Prime Minister Stephen Harper was in Costa Rica Thursday to discuss trade, travel and policing and to meet with a hockey team run by Canadian expatriates.
It was the third stop in Harper's four-country tour of Central and South America. He began in Brazil, then travelled to Colombia before landing in Costa Rica. Harper's next and final stop will be in Honduras.
Though Canada signed a free-trade pact with Costa Rica in 2002, the two countries still only do about $500 million in trade per year, said CTV's Roger Smith, who is travelling with the prime minister.
In San Jose, the Costa Rican capital, Harper met with President Laura Chinchilla and business leaders in an attempt to foster stronger trade relations between the two nations.

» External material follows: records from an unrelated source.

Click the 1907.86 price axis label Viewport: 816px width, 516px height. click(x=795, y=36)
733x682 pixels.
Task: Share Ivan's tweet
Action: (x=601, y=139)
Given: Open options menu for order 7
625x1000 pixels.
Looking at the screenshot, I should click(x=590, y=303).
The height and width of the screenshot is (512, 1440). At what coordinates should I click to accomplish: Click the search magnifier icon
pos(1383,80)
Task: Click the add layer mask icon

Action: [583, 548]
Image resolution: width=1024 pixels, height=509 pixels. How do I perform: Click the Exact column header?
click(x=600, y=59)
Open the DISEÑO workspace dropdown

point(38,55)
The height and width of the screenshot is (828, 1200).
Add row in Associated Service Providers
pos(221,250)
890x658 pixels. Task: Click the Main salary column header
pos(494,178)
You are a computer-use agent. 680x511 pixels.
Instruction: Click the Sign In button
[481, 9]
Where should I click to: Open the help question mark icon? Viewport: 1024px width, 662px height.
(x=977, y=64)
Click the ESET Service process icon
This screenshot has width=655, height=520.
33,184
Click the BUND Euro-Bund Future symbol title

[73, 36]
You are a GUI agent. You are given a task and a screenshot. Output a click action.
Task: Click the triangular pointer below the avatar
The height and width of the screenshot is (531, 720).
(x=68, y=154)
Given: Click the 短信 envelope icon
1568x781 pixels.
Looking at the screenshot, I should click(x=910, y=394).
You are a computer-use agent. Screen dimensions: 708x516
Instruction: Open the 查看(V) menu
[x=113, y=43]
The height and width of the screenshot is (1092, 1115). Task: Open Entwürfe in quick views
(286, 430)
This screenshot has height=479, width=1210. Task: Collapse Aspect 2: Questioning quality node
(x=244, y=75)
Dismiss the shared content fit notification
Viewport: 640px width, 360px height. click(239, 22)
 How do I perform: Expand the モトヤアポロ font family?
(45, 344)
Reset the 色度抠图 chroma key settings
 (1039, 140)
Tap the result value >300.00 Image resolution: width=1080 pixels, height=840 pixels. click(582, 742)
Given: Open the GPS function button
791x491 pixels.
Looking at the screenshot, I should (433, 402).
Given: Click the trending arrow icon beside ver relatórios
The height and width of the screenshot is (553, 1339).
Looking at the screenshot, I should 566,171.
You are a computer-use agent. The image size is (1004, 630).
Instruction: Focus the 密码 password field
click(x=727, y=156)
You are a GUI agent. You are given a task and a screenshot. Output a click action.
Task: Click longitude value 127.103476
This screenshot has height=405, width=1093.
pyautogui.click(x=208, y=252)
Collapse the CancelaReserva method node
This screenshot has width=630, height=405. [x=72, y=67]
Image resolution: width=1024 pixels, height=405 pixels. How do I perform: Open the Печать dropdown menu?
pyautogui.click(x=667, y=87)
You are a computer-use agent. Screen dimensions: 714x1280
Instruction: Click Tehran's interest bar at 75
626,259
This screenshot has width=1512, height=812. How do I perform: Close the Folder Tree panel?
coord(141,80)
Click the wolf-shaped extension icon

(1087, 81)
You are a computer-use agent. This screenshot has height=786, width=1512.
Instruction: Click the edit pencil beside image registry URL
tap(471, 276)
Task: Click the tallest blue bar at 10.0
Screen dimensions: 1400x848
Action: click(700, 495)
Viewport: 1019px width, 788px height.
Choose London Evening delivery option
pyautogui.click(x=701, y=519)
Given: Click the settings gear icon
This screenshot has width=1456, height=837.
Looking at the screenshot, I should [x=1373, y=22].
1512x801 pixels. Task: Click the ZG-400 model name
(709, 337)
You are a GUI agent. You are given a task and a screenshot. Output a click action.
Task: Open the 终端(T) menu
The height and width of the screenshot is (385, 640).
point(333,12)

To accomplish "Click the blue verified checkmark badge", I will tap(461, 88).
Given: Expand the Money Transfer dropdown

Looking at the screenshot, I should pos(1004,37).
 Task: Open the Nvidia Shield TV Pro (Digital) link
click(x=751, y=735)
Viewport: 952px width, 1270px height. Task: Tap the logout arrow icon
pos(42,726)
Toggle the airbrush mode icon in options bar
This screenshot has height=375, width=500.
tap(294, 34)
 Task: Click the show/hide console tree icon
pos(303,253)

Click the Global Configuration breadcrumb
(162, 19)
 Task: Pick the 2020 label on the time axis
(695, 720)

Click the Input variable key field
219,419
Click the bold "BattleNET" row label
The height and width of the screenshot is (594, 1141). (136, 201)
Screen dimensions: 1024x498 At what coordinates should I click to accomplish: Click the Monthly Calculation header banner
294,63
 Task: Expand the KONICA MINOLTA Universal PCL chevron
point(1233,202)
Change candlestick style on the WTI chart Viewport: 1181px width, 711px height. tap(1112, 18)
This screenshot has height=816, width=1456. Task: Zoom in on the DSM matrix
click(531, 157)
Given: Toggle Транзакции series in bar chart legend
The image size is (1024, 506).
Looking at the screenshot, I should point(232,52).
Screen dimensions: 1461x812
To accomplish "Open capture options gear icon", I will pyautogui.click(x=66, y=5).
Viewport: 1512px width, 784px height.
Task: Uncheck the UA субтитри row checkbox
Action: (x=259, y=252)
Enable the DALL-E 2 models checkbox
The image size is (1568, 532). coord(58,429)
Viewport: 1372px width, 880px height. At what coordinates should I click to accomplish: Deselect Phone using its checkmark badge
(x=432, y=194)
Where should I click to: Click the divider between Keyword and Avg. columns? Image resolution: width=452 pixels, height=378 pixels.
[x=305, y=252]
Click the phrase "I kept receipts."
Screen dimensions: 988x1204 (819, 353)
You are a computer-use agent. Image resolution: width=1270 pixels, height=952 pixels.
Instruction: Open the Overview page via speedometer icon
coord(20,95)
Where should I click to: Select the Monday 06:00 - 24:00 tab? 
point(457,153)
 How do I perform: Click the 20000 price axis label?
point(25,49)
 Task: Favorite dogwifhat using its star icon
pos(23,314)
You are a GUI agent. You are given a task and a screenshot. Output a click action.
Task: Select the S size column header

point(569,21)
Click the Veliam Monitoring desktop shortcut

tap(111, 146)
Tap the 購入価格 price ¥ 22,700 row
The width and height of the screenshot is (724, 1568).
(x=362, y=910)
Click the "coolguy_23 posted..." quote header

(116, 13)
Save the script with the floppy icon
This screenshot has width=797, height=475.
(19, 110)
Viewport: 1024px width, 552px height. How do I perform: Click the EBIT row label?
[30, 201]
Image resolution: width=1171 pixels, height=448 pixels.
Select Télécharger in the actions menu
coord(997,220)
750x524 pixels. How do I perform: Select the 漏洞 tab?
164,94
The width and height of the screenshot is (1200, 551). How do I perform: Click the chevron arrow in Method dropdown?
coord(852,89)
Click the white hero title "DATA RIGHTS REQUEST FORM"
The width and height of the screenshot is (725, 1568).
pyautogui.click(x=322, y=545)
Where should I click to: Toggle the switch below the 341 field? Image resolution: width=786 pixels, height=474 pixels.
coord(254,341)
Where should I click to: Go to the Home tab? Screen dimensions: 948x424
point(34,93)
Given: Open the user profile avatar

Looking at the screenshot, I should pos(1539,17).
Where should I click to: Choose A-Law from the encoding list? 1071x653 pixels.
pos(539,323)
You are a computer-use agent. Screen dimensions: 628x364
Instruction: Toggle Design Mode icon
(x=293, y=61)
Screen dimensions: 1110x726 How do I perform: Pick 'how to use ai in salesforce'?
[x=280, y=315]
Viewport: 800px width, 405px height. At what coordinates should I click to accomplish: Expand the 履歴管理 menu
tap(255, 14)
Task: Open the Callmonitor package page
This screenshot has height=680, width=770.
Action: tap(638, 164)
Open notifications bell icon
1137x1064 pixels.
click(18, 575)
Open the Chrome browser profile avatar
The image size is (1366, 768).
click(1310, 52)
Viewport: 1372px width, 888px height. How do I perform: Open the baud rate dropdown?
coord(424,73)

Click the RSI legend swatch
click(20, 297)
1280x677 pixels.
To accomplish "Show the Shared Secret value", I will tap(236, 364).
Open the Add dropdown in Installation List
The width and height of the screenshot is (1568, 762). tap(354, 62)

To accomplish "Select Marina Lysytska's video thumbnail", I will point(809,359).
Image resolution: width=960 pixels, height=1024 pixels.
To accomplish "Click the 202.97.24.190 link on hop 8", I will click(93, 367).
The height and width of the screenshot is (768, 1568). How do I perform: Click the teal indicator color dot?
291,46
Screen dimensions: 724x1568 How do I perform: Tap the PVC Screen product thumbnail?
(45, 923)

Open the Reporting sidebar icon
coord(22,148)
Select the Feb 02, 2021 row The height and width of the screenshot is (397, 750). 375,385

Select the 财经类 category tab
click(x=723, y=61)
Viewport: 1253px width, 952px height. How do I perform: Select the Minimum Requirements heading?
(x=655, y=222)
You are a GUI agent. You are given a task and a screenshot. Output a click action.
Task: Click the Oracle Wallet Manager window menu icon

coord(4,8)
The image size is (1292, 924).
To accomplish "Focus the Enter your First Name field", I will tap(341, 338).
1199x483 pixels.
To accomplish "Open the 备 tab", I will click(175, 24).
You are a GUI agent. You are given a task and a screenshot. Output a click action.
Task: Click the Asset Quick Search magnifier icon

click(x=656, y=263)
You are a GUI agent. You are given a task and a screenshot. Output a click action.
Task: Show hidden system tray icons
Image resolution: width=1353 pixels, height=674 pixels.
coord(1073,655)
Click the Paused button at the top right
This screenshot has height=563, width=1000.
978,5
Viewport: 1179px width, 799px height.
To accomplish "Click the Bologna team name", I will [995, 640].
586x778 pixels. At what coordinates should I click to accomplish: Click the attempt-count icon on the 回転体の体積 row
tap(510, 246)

Harper was also due to visit a Costa Rican police academy, in a country where Canada is a strong supporter of efforts to fight the drug trade and child prostitution, Smith said.
After meeting with Chinchilla, Harper announced Canada will open a visa application centre in the Central American country to help attract more Costa Rican visitors to Canada. The centre will open in September, allowing applicants to obtain Canadian travel documents without having to send their passport out of the country.
Later the prime minister was scheduled to visit a country club that has a skating rink rather than a golf course. While there he will meet a hockey team led by a pair of Canadian expatriates, whose players range in age from six to 23 years old, Smith reported.
The focal point of Harper's trip was his visit to Brazil -- the economic powerhouse of Latin America and the world's seventh-largest economy.
Harper will head to Honduras next, one of the region's poorest and most violent countries. It will be the first state visit by a foreign leader since the country was allowed back into the Organization of American States following a recent coup.
Ottawa has drawn criticism from human rights groups for courting closer ties with the Honduran government.
In November 2009, the country's elected president, Manuel Zelaya, was deposed by the military. Canada later became one of the first countries to voice support for Porfirio Lobo Sosa, who was elected as Zelaya's successor months after the coup.
Ottawa has since stepped up trade talks with the country's government.
About 60 percent of Honduras' population lives below the poverty line, according to the World Bank. The country is also afflicted by one of the highest murder rates in the world -- suffering 12 murders per day among a population of 4.5 million, according to the United Nations Development Program.